- _WHAT TO PRODUCE_
Rewrite the lines of the material below as a numbered list, leaving out any blank lines.

★ ★ ★

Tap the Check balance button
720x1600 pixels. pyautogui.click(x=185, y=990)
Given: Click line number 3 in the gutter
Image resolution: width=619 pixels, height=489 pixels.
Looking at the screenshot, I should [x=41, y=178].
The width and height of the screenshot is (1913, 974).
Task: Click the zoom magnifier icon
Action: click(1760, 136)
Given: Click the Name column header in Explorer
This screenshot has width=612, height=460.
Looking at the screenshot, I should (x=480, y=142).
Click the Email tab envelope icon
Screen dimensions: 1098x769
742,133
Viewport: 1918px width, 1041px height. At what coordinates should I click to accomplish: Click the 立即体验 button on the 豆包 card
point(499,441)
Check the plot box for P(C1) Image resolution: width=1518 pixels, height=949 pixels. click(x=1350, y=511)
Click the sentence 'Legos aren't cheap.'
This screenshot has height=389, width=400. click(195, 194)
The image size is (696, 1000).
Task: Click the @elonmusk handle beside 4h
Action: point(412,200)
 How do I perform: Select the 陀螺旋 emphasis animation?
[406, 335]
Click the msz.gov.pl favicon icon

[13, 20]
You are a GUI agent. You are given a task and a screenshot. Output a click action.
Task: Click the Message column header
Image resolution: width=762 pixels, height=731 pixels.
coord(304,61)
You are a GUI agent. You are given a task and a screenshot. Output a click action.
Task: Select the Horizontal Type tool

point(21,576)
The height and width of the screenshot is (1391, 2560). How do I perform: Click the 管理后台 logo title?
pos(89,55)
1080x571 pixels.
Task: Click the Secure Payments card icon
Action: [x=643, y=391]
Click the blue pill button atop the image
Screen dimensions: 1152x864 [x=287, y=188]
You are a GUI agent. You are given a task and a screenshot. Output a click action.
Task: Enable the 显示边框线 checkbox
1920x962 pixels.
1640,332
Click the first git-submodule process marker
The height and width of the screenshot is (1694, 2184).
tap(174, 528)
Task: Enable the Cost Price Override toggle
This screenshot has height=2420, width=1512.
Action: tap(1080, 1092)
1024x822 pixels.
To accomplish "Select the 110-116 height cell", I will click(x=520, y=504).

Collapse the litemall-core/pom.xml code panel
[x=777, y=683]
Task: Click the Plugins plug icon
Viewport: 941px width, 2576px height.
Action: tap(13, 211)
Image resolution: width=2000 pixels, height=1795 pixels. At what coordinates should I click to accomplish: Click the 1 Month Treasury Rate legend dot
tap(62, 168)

★ ★ ★

- _EXERCISE SOLUTION_
1. Tap the Check balance button
2. 720x1600 pixels. pyautogui.click(x=185, y=990)
3. Given: Click line number 3 in the gutter
4. Image resolution: width=619 pixels, height=489 pixels.
5. Looking at the screenshot, I should [x=41, y=178].
6. The width and height of the screenshot is (1913, 974).
7. Task: Click the zoom magnifier icon
8. Action: click(1760, 136)
9. Given: Click the Name column header in Explorer
10. This screenshot has width=612, height=460.
11. Looking at the screenshot, I should (x=480, y=142).
12. Click the Email tab envelope icon
13. Screen dimensions: 1098x769
14. 742,133
15. Viewport: 1918px width, 1041px height. At what coordinates should I click to accomplish: Click the 立即体验 button on the 豆包 card
16. point(499,441)
17. Check the plot box for P(C1) Image resolution: width=1518 pixels, height=949 pixels. click(x=1350, y=511)
18. Click the sentence 'Legos aren't cheap.'
19. This screenshot has height=389, width=400. click(195, 194)
20. The image size is (696, 1000).
21. Task: Click the @elonmusk handle beside 4h
22. Action: point(412,200)
23.  How do I perform: Select the 陀螺旋 emphasis animation?
24. [406, 335]
25. Click the msz.gov.pl favicon icon
26. [13, 20]
27. You are a GUI agent. You are given a task and a screenshot. Output a click action.
28. Task: Click the Message column header
29. Image resolution: width=762 pixels, height=731 pixels.
30. coord(304,61)
31. You are a GUI agent. You are given a task and a screenshot. Output a click action.
32. Task: Select the Horizontal Type tool
33. point(21,576)
34. The height and width of the screenshot is (1391, 2560). How do I perform: Click the 管理后台 logo title?
35. pos(89,55)
36. 1080x571 pixels.
37. Task: Click the Secure Payments card icon
38. Action: [x=643, y=391]
39. Click the blue pill button atop the image
40. Screen dimensions: 1152x864 [x=287, y=188]
41. You are a GUI agent. You are given a task and a screenshot. Output a click action.
42. Task: Enable the 显示边框线 checkbox
43. 1920x962 pixels.
44. 1640,332
45. Click the first git-submodule process marker
46. The height and width of the screenshot is (1694, 2184).
47. tap(174, 528)
48. Task: Enable the Cost Price Override toggle
49. This screenshot has height=2420, width=1512.
50. Action: tap(1080, 1092)
51. 1024x822 pixels.
52. To accomplish "Select the 110-116 height cell", I will click(x=520, y=504).
53. Collapse the litemall-core/pom.xml code panel
54. [x=777, y=683]
55. Task: Click the Plugins plug icon
56. Viewport: 941px width, 2576px height.
57. Action: tap(13, 211)
58. Image resolution: width=2000 pixels, height=1795 pixels. At what coordinates should I click to accomplish: Click the 1 Month Treasury Rate legend dot
59. tap(62, 168)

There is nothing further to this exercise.